Her father, Ajit Singh Chima, 69, was beaten in the face and kicked before dawn by an unknown attacker last week. Less than three weeks prior, a 10-year-old boy, Gagandeep Singh, was jumped while walking home from school. His turban was removed and his hair was cut off, an offense to Sikhs who grow their hair as a sign of religious devotion.
The two cases are being investigated as bias crimes by the Carteret Police and the Middlesex County Prosecutor’s office, but no arrests have been made.
The two Sikh temples have offered $5,000 toward a reward for information leading to the arrest of the perpetrator, and the legal details of administering such a reward are being reviewed by the prosecutor’s office.
In the wake of the attacks, the community is on edge. “I think everybody’s still a little wary and on-guard around here,” said community member Linda Singh. “The people I’ve been talking to are looking over their shoulder.”
Wednesday’s meeting included representatives from the Carteret police department, the board of education, the county prosecutor’s office, and the Department of Justice. There were also selected representatives of the local Sikh community and Sikh advocacy groups from New York and Washington D.C.
The meeting was closed to the public and the press. But through a miscommunication, it had been announced as an open meeting at the Dashmesh Darbar temple, so more than 15 people waited in the vestibule of the community center.
“They announced it in the temple, they said very clearly it should be open,” said Davinder Johal, a teacher. “We’re here for some reason, and we want to participate in the meeting. There shouldn’t be any more of these incidents.”
Reiman said the working group came together “to talk not only about the incident relative to Mr. Chima, but to talk about in general how we can plan to have better communication and outreach within Carteret.”

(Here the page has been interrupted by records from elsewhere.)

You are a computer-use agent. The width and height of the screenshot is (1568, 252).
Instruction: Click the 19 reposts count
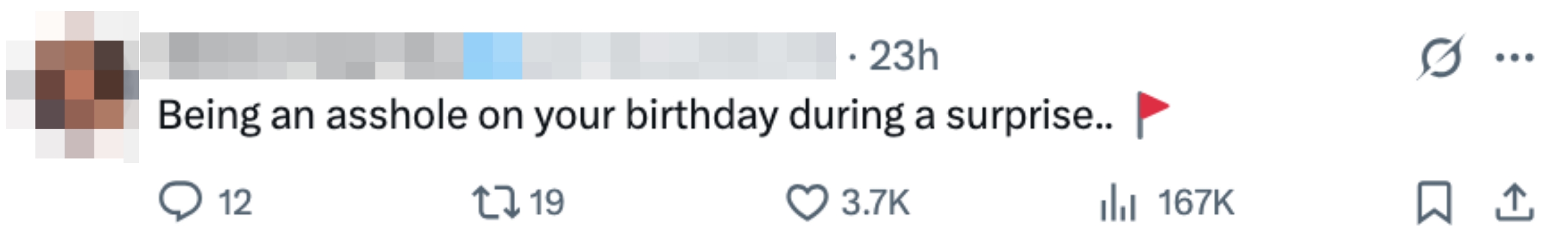tap(547, 203)
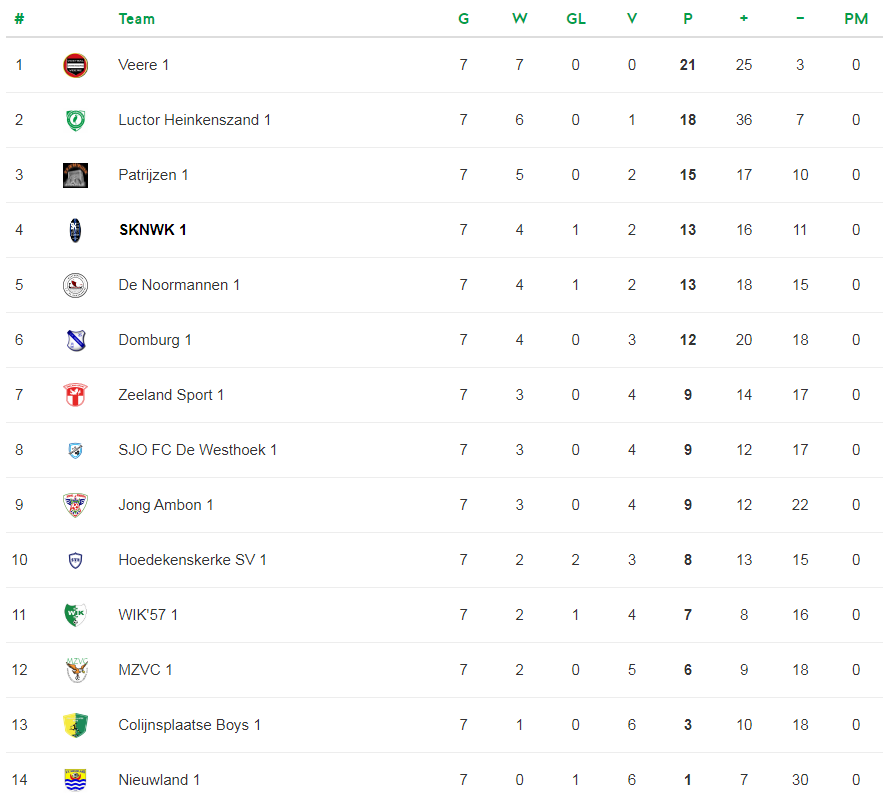The height and width of the screenshot is (802, 884).
Task: Click the Nieuwland 1 flag logo
Action: (76, 780)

Meeting participants said they discussed expanding training for teachers and students in the school district on the Sikh religion and culture. The mayor said there would also be training for the police department.
Members of the Sikh community are often reluctant to contact the police, sometimes because of language and cultural barriers and sometimes because they are not confident in the police’s response.

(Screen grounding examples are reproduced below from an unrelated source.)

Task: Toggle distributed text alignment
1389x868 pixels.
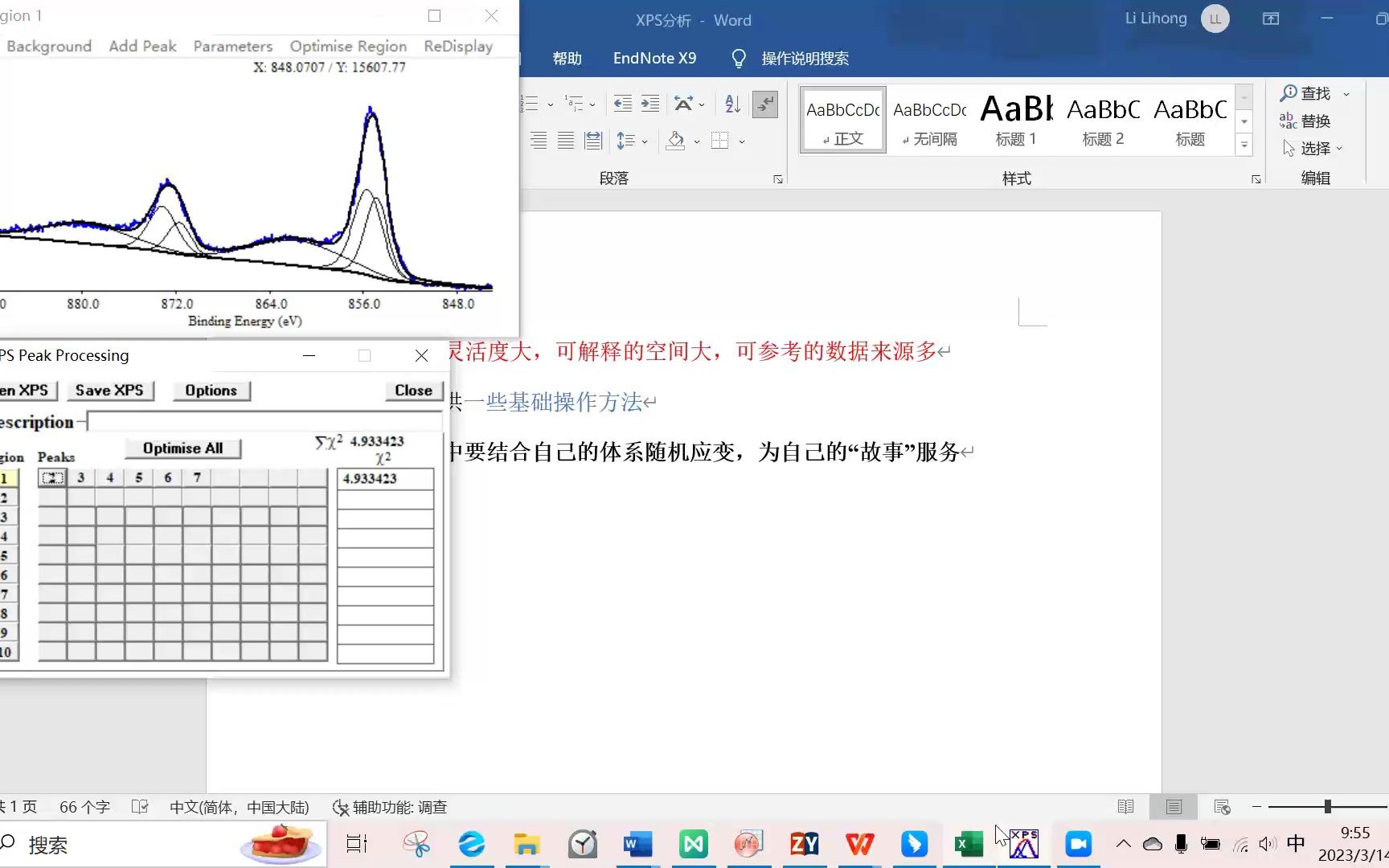Action: (x=593, y=141)
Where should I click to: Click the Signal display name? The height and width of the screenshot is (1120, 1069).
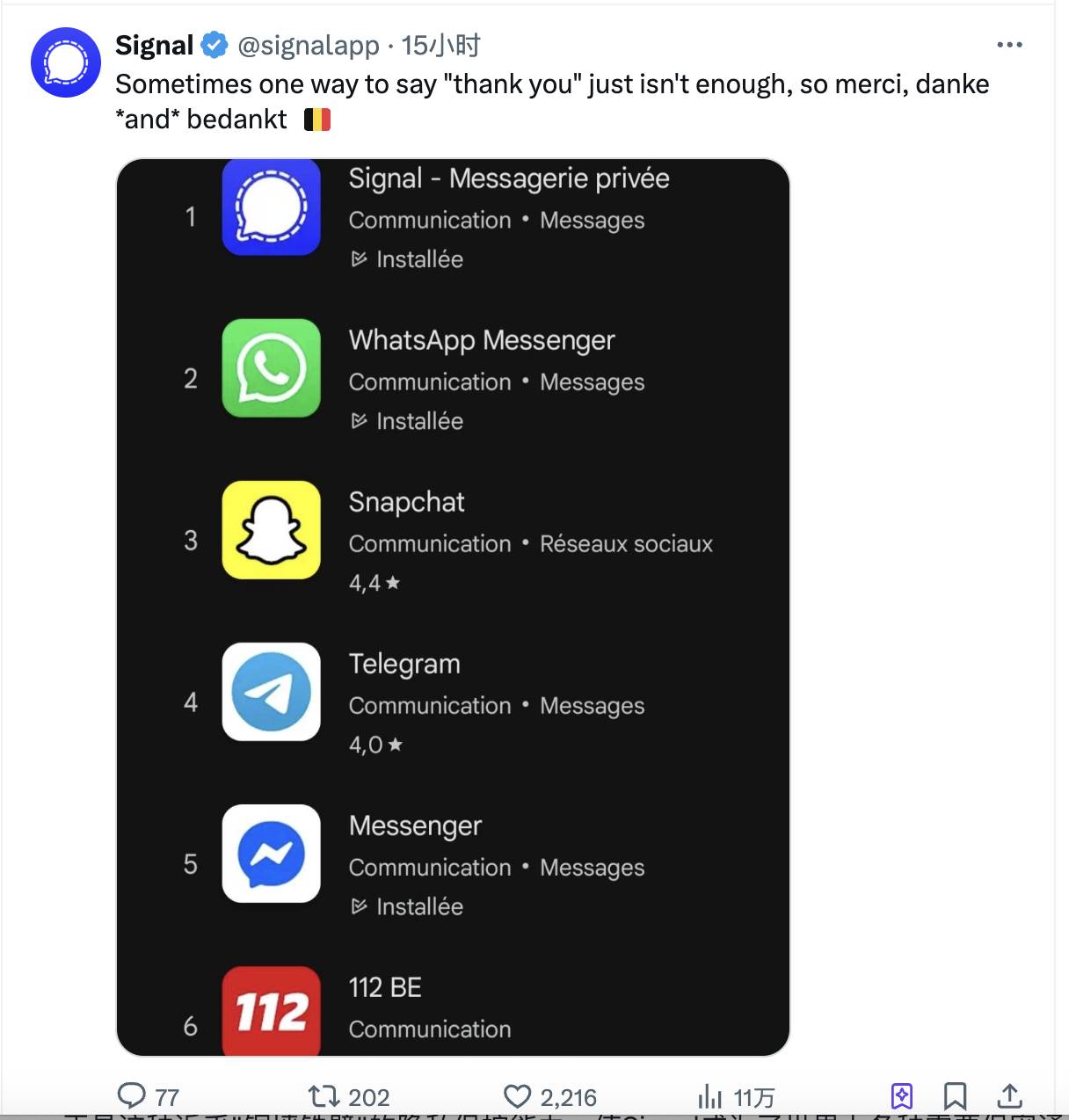click(155, 46)
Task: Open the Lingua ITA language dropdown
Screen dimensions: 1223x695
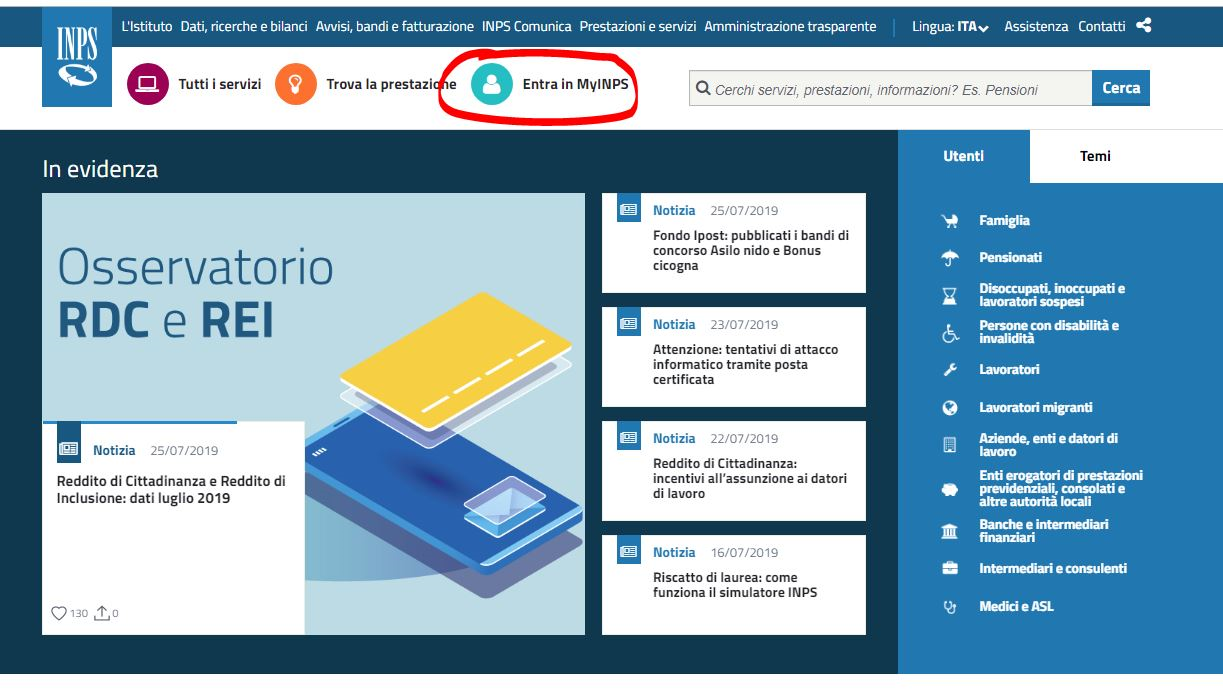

Rajbir Singh Datta, director of the Washington D.C.-based Sikh American Legal Defense and Education Fund said, “I think the community put a lot of proposals on the table. I think the mayor’s office and the police and schools have a lot to do. And I think the Sikh community has a lot to do now. It’s a lot of responsibility on both sides to try and come together.”

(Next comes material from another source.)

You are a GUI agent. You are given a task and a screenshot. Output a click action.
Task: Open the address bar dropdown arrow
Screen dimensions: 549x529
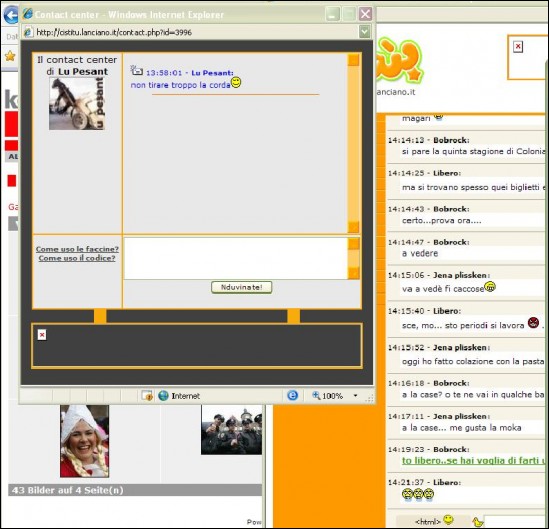[x=364, y=32]
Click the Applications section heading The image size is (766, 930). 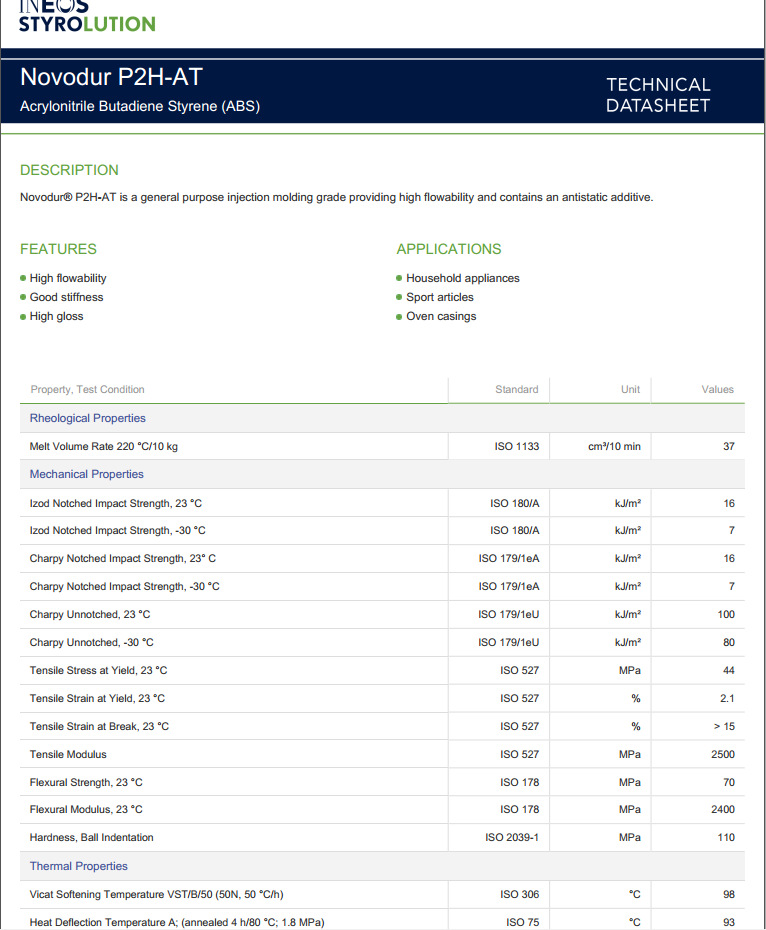[x=449, y=249]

Though some were heartened by the borough administration’s interest in their concerns, others were not persuaded the meeting will translate into concrete action. “We were hearing that they were a little bit skeptical,” Linda Singh said. “They really want to see something happen with this, they don’t just want an empty promise.”
Adding fuel to the community’s outrage is an article published by a small weekly paper, which began mailing a Carteret edition to borough homes in October. The issue that came out Oct. 31, five days after Chima was assaulted, confused Sikhs for Muslims in an article critical of their support for the independent council candidates in Tuesday’s election. In the eyes of many residents, the paper equated the local Muslim community with “Islamic fundamentalists” by printing an undated photo showing protesters in Iran holding a burning American flag.
“Both communities are outraged by this, especially in light of the recent hate crimes,” Linda Singh said. “Not only is this offensive to the Muslim and the Sikh community, people were concerned that the tabloid could’ve incited more violence against either one of the communities.”
She and others said they believe the paper is connected to the Democratic party and that the publication is politically motivated. Mayor Reiman said he has no relationship with the paper’s publisher.